This Saturday’s dance festival in Croydon is also an opportunity for local artists and sculptors to show off their skills.
The Dance Umbrella ‘Origami Challenge’ is being run in partnership with ‘The Big Draw’, and sets the task of drawing, painting or modelling an aspect of the spectacular outdoor Origami dance show as it happens.
Origami is an ambitious and physically challenging performance where a shipping container folds and unfolds to interact with the dancer.
It is being brought to Croydon’s The Queen’s Gardens by Dance Umbrella, the Londonwide festival of dance, and sits alongside Croydon’s own dance festival which takes place inside the Braithwaite Hall during the afternoon.
Councillor Timothy Godfrey, cabinet member for culture, leisure and sport
Anyone can take part and just has to turn up with their choice of art materials for one of the two performances at 1.30pm or 7pm. Once complete, entrants simply write their name and age clearly on their artwork, take a photo and upload it to The Big Draw website. They should also tweet the photo to @DanceUmbrellaUK and @The_Big_Draw, including the hashtags: #OrigamiChallenge, #DUFest17, #LivingLines17 so they can be shared to followers.

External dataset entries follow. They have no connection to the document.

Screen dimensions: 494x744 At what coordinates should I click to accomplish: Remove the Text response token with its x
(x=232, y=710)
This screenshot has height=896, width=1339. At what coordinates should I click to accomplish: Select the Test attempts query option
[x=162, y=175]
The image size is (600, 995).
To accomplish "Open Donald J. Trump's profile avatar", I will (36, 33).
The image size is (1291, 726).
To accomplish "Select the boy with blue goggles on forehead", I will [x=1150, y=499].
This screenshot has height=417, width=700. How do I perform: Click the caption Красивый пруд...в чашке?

Four submissions will be chosen as Origami Challenge winners every day and published on-line for the duration of October.
The Big Draw is an arts education charity that promotes visual literacy and the universal language of drawing as a tool for learning, expression and invention.
The charity supports professional and emerging artists through The John Ruskin Prize and exhibition, and regular events, awards and competitions create platforms for each and everyone who wants to draw.
More information can be found at: http://thebigdraw.org/origami
Aptly enough John Ruskin was originally from Croydon, where Ruskin House and John Ruskin College continue to bear his name.
Throughout the year, The Big Draw manages collaborative research projects, campaigns and educational conferences on visual literacy, digital technology and Steam. Working with cultural and educational organisations, policymakers and businesses, The Big Draw demonstrates the social, economic and health benefits that drawing can bring and provides opportunities for everyone to access them.